• [Task statement]: Give back each line of the material that contains the word "Edit".
......
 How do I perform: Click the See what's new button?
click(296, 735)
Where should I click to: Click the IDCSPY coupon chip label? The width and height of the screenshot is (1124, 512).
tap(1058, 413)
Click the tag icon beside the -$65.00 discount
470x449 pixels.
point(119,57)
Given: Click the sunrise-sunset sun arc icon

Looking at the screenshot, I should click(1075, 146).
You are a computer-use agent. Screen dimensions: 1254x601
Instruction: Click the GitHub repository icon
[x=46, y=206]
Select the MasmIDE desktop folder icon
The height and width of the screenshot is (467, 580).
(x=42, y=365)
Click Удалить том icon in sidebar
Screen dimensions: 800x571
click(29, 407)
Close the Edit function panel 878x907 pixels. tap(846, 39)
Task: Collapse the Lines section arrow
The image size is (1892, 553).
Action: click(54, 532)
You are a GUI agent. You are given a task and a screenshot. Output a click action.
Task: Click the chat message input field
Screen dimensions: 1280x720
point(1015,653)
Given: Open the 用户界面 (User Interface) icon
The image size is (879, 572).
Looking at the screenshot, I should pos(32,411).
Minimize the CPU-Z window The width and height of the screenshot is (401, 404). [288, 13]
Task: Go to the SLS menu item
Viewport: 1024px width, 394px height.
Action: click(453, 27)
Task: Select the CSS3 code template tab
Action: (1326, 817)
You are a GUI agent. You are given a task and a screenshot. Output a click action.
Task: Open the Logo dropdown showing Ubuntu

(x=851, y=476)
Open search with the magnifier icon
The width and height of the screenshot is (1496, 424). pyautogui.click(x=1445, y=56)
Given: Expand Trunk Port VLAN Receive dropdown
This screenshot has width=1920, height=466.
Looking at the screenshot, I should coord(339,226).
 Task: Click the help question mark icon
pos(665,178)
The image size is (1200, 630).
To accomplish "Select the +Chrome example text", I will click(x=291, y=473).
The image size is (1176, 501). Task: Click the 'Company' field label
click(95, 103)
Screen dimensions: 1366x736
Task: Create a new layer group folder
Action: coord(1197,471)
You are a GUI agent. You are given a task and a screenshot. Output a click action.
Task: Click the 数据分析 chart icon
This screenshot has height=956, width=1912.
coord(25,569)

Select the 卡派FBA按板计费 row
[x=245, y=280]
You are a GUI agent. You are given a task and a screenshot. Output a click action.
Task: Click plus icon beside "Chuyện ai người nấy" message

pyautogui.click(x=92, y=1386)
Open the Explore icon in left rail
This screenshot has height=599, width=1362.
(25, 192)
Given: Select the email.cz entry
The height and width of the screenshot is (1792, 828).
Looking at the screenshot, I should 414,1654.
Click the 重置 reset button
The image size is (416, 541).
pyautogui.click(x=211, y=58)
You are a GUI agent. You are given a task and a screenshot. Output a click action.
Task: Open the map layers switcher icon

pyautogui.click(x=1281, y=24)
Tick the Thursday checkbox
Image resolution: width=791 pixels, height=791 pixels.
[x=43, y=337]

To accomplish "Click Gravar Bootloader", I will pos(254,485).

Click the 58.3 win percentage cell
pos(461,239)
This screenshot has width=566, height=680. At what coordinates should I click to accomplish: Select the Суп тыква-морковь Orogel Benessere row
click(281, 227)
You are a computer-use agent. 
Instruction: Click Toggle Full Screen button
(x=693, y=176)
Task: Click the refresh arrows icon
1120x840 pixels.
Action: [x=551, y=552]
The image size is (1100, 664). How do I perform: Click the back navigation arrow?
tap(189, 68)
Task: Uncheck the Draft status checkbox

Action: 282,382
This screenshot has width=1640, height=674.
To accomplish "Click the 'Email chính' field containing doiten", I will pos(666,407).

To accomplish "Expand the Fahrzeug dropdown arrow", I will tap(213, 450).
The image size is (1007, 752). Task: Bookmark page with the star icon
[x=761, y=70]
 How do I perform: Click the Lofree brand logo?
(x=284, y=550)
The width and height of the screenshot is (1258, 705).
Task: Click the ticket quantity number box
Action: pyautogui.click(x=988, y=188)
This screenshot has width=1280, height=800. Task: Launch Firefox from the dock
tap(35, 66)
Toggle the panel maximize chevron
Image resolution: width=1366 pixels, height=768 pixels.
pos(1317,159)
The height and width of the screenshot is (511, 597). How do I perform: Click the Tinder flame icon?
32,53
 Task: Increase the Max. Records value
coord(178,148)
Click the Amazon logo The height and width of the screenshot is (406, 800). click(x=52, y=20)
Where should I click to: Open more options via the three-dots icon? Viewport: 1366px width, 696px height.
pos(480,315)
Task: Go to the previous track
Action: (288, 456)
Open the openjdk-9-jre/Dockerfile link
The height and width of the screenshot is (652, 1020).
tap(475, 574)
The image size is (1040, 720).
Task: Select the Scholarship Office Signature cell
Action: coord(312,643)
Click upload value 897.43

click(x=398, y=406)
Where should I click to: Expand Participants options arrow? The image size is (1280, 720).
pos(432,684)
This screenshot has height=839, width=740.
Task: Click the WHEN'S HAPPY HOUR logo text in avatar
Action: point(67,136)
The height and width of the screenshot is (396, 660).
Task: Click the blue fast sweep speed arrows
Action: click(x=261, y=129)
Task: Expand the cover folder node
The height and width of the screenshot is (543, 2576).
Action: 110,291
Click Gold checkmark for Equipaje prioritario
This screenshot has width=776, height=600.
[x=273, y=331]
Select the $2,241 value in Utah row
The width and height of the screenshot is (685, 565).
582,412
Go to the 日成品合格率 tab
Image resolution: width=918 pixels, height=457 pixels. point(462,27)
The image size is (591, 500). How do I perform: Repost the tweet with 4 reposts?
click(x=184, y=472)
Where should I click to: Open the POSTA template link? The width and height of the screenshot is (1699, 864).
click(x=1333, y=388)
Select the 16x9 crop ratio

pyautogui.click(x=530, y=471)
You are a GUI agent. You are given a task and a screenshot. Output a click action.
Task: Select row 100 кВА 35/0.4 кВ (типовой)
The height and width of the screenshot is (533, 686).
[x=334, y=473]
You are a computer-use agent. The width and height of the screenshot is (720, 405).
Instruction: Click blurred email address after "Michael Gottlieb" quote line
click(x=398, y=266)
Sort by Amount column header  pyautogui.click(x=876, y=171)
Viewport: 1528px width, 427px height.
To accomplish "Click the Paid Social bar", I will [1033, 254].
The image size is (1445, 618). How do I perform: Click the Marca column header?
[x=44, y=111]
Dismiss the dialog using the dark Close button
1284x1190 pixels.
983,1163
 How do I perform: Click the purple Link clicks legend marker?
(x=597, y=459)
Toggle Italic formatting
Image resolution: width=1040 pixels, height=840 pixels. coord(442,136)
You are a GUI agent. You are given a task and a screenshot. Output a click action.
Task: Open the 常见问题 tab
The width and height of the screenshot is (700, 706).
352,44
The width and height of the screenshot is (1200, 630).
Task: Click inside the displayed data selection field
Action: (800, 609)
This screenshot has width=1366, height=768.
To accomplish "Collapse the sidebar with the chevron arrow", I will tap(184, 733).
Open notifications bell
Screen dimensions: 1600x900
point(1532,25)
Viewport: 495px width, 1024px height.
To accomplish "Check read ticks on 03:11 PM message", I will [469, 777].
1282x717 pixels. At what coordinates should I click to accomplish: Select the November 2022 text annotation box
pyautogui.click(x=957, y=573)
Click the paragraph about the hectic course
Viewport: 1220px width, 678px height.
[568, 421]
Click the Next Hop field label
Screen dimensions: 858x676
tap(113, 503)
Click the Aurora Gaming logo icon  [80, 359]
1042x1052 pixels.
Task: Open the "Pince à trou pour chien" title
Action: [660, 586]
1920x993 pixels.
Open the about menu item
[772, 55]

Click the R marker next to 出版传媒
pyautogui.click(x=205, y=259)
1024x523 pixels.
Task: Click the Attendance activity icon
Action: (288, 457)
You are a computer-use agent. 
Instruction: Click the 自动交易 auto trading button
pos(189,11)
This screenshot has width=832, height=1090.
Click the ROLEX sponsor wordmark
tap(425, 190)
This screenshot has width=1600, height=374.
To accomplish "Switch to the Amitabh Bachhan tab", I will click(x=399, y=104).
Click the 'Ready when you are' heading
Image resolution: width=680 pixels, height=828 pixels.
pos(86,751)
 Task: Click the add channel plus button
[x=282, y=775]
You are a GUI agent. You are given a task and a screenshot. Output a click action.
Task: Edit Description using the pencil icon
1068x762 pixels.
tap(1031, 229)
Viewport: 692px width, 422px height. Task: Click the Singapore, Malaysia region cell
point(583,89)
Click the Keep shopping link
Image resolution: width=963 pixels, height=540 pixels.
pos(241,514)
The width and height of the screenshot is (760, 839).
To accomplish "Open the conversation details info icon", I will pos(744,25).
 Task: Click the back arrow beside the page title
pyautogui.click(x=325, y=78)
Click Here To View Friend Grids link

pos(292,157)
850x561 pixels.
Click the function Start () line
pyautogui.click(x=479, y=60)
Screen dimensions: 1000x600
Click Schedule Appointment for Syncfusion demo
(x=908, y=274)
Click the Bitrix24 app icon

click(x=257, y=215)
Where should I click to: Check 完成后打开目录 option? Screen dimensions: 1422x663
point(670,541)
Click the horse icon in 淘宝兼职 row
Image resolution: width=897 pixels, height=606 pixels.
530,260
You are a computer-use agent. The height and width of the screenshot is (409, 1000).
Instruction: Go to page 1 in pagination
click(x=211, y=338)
......
• [Reply]:
Close the Edit function panel 878x907 pixels. tap(846, 39)
Task: Edit Description using the pencil icon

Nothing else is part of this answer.